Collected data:
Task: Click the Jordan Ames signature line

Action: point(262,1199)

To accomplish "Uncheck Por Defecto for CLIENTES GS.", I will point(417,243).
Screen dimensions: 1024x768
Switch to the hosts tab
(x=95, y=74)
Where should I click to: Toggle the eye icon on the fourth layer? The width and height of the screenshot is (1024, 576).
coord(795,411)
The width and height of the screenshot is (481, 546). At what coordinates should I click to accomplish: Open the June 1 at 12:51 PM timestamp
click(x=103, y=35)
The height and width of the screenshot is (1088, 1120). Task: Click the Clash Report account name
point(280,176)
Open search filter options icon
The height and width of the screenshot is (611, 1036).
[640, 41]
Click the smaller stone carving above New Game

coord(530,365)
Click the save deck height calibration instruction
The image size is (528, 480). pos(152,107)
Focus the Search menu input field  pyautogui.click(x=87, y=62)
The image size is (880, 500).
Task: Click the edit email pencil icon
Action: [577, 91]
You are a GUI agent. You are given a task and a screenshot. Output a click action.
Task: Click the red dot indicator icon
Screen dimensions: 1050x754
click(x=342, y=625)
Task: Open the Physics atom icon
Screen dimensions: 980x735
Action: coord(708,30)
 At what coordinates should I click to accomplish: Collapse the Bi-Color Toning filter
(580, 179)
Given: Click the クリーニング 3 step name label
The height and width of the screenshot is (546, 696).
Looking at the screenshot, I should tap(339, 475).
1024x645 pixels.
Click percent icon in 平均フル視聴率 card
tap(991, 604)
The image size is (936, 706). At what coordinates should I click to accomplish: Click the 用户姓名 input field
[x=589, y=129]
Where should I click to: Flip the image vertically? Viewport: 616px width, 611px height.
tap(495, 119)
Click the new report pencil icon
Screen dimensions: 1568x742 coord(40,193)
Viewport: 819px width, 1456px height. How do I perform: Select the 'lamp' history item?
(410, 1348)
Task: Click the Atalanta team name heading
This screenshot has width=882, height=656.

#### WORK REQUIRED
Repeat the data in full, matching each line exactly.

#### COMPLETED EXERCISE
Task: Click the Jordan Ames signature line

Action: point(262,1199)

To accomplish "Uncheck Por Defecto for CLIENTES GS.", I will point(417,243).
Screen dimensions: 1024x768
Switch to the hosts tab
(x=95, y=74)
Where should I click to: Toggle the eye icon on the fourth layer? The width and height of the screenshot is (1024, 576).
coord(795,411)
The width and height of the screenshot is (481, 546). At what coordinates should I click to accomplish: Open the June 1 at 12:51 PM timestamp
click(x=103, y=35)
The height and width of the screenshot is (1088, 1120). Task: Click the Clash Report account name
point(280,176)
Open search filter options icon
The height and width of the screenshot is (611, 1036).
[640, 41]
Click the smaller stone carving above New Game

coord(530,365)
Click the save deck height calibration instruction
The image size is (528, 480). pos(152,107)
Focus the Search menu input field  pyautogui.click(x=87, y=62)
The image size is (880, 500).
Task: Click the edit email pencil icon
Action: [577, 91]
You are a GUI agent. You are given a task and a screenshot. Output a click action.
Task: Click the red dot indicator icon
Screen dimensions: 1050x754
click(x=342, y=625)
Task: Open the Physics atom icon
Screen dimensions: 980x735
Action: coord(708,30)
 At what coordinates should I click to accomplish: Collapse the Bi-Color Toning filter
(580, 179)
Given: Click the クリーニング 3 step name label
The height and width of the screenshot is (546, 696).
Looking at the screenshot, I should tap(339, 475).
1024x645 pixels.
Click percent icon in 平均フル視聴率 card
tap(991, 604)
The image size is (936, 706). At what coordinates should I click to accomplish: Click the 用户姓名 input field
[x=589, y=129]
Where should I click to: Flip the image vertically? Viewport: 616px width, 611px height.
tap(495, 119)
Click the new report pencil icon
Screen dimensions: 1568x742 coord(40,193)
Viewport: 819px width, 1456px height. How do I perform: Select the 'lamp' history item?
(410, 1348)
Task: Click the Atalanta team name heading
This screenshot has width=882, height=656.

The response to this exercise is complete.